POLYMERASE CHAIN REACTION (PCR)AND RIBOSOMAL RNA GENE SEQUENCING IN THE DETECTION AND IDENTIFICATION OF NON-CULTURABLE NOVEL AETIOLOGICAL AGENTS IN PATIENTS WITH ACUTE LEUKAEMIA

POLYMERASE CHAIN REACTION (PCR)AND RIBOSOMAL RNA GENE SEQUENCING IN THE DETECTION AND IDENTIFICATION OF NON-CULTURABLE NOVEL AETIOLOGICAL AGENTS IN PATIENTS WITH ACUTE LEUKAEMIA.
D.MIDDLETON, BP.MCILHATTON AND MD.CURRAN. (Northern Ireland Histocompatibility and Immunogenetics Laboratory, City Hospital, Belfast)

In the past decade there has been a significant increase in the number of reports of infections in patients with haematological malignancies. Complications which arise from such infections are frequent and potentially life-threatening to the patient. For most febrile episodes observed in granulocytopenic patients, the specific organism is difficult to predict at the onset of fever, thus focused antimicrobial chemotherapy may be delayed until the aetiological agent is identified and antimicrobial susceptibility data obtained. It has been reported that only 20% of febrile patients have had a microbiologically documented infection with septicaemia. It is therefore important to have the ability to detect these aetiological agents of infection which are difficult to isolate using routine conventional techniques or which maybe are missed and termed "culture-negative". The traditional basis for the identification of pathogenic and commensal organisms has been their isolation or propagation in the laboratory using conventional techniques.

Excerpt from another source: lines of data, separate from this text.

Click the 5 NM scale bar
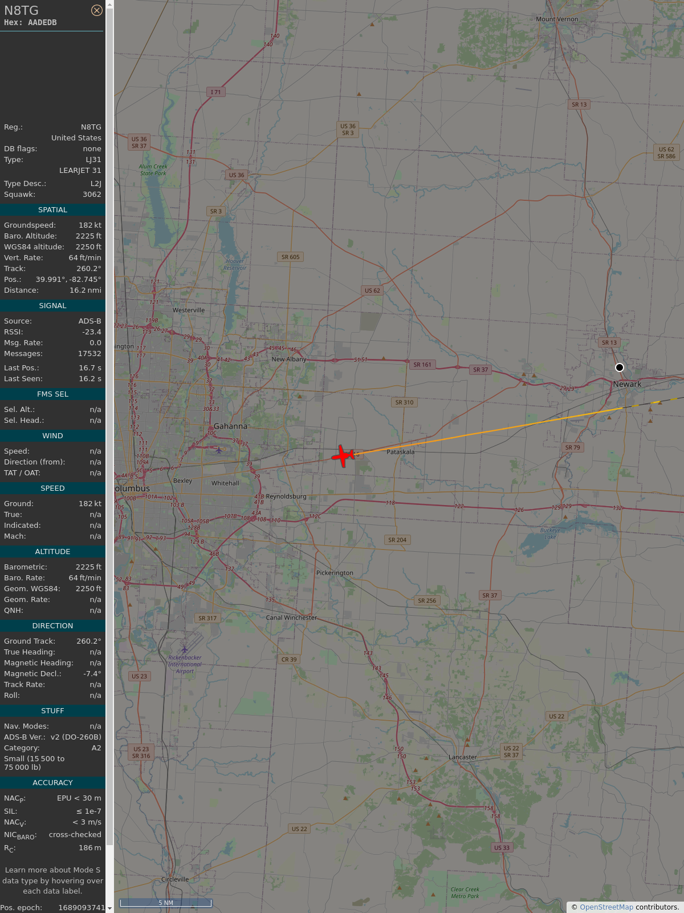 (x=165, y=903)
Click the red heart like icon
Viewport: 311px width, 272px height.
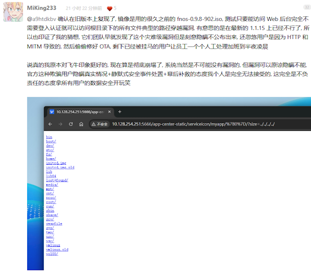(x=109, y=8)
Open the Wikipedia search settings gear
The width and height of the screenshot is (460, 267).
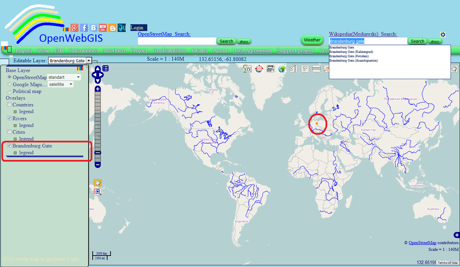(x=443, y=34)
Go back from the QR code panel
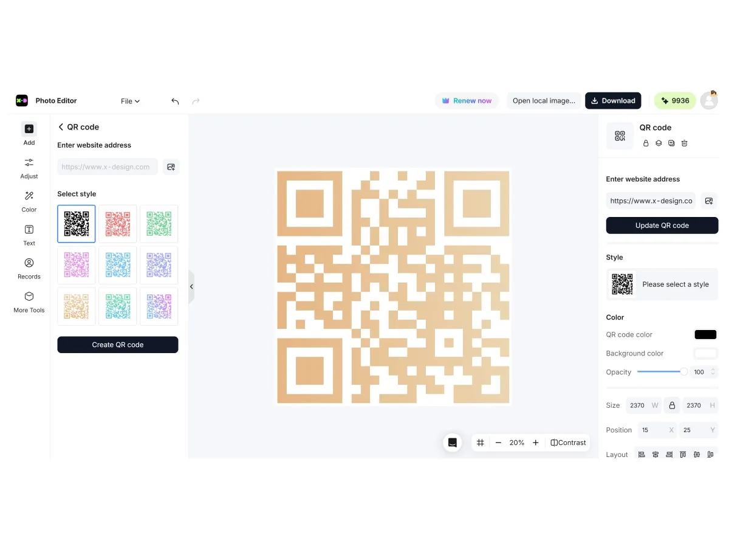This screenshot has height=547, width=729. (61, 127)
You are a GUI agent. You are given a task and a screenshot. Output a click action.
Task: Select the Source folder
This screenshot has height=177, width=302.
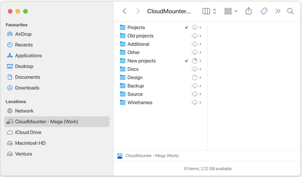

Here we present a molecular based PCR approach, targeting the 16S and 18S ribosomal RNA genes, capable of detecting and identifying non-culturable novel pathogens in the "culture-negative" blood culture bottles from immunocompromised patients (leukaemia) undergoing a febrile episode. This approach has led to the identification of bacterial DNA in the blood of patients deemed "culture-negative" corresponding to Lactococcus lactis in 86% of patients, while fungal DNA identified as Saccharomyces cerevisiae was found in 69% of patients. The clinical significance of these results are currently under investigation. These new approaches should lead to a better detection and identification of the non-culturable organisms associated with the infection. Ultimately this should lead to a better understanding of these organisms and to more effective treatment.